_Task_
Reproduce verbatim the rows starting at the one that contains "Click the 오전" and stopping after the one that contains "The image size is (1055, 440). [x=173, y=254]".

_Material shown_
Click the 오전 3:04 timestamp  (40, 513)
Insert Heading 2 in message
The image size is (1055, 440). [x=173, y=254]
* * *
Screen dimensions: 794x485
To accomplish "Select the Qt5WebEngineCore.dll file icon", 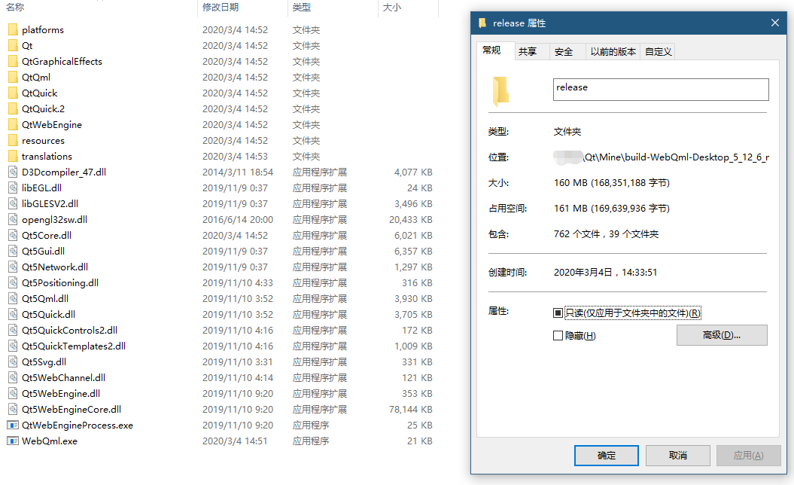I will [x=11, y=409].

_Solution to the exercise_
Click the 오전 3:04 timestamp  (40, 513)
Insert Heading 2 in message
The image size is (1055, 440). [x=173, y=254]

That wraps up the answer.